Elvis est-il mort ? Par Emmanuel Navon

 

 

Le 16 août marque l’anniversaire de la mort d’Elvis Presley. Pourtant, certains fans du ‘King’ prétendent qu’il n’est jamais mort et n’a fait que se cacher. La personne équilibrée pouffe à bon droit à cette théorie de science fiction. Mais comment pouvez-vous ridiculiser ceux qui croient qu’Elvis est toujours vivant et, dans le même temps, continuer à croire au socialisme ou au Processus de paix au Moyen-Orient ? Ces universitaires et journalistes israéliens qui proclament qu’aussi bien le socialisme et les accords d’Oslo peuvent être sauvés, peuvent bien se considérer comme les modèles de la sophistication et de la rationalité. En vérité cependant, ils ne sont pas moins irrationnels que les fans d’Elvis les plus farfelus.

 

Avec le mouvement de protestation sociale en Israël dans sa quatrième semaine, le gouvernement a nommé une équipe d’experts (« la Commission Trachtenberg ») pour suggérer des manières de rendre la vie plus abordable pour les classes moyennes. Des universitaires de haut niveau se sont portés volontaires pour aider les protestataires à formuler leurs exigences. Parmi ces consultants auto désignés se trouve Yossi Yonah, professeur de philosophie à l’Université Ben Gourion [du Negev, NdT]. Quelles sont exactement les qualifications de Yonah pour discuter de macro-économie avec la Commission Trachtenberg ? En vérité, la même question peut être posée pour Youval Steinitz, lui-même professeur de philosophie devenu ministre des finances. Mais la question n’est pas de savoir si des philosophes peuvent comprendre l’économie (Karl Marx avait un doctorat de philosophie, au cas où vous vous demanderiez quelle est la réponse). La question est : que nous dit la présence de Yossi Yonah sur le véritable projet politique de certains des dirigeants du mouvement ?

 

Yossi Yonah publie essentiellement sur le « multiculturalisme » et il a résumé ses opinions dans le journal ‘Ha’aretz’ en 2005. (« Brave nouveau monde multiculturel, Ha’aretz, 14 octobre 2005). Quelle est la vision de Yonah pour le futur d’Israël ? « Bien, dit-il, en plus de la naturalisation des travailleurs immigrés, il inclura l’annulation de la loi du Retour ; l’annulation de l’agrément d’une naturalisation automatique pour les immigrants juifs ; et la disposition d’une solution digne pour le problème des réfugiés palestiniens, fondée sur la convention de Genève ». Ainsi voyez-vous, il ne s’agit que d’économie !

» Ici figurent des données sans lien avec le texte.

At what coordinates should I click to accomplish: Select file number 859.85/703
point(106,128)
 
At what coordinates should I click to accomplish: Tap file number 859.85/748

Il y a des experts en économie dans l’équipe cependant, comme le Pr. Avia Spivak de l’université Ben Gourion. Il recommande l’augmentation des impôts, ce qui devrait remplir les coffres publiques – comme si les compagnies israéliennes ne pouvaient pas aller chercher ailleurs et partir, et comme si aussi bien la théorie et la pratique économiques n’avaient pas démontré la décroissance du revenu des gouvernements si les impôts sont trop élevés.

 

Et puis il y a la brillante idée du Parti Shas sur la façon de faire baisser le prix de l’immobilier. Le contrôle des loyers bien sûr : Le gouvernement devrait dicter aux propriétaires quel montant fixer. De telles politiques ont été essayées par le passé, et elles ont toujours eu pour effet d’augmenter le prix de l’immobilier. La raison en est simple : quand les investisseurs dans l’immobilier ne peuvent pas demander le montant du loyer qui rendrait leur investissement profitable, ils arrêtent d’y investir. Quand les investissements dans l’immobilier déclinent, il en est de même pour l’offre de logements. Et quand l’offre diminue, les prix montent.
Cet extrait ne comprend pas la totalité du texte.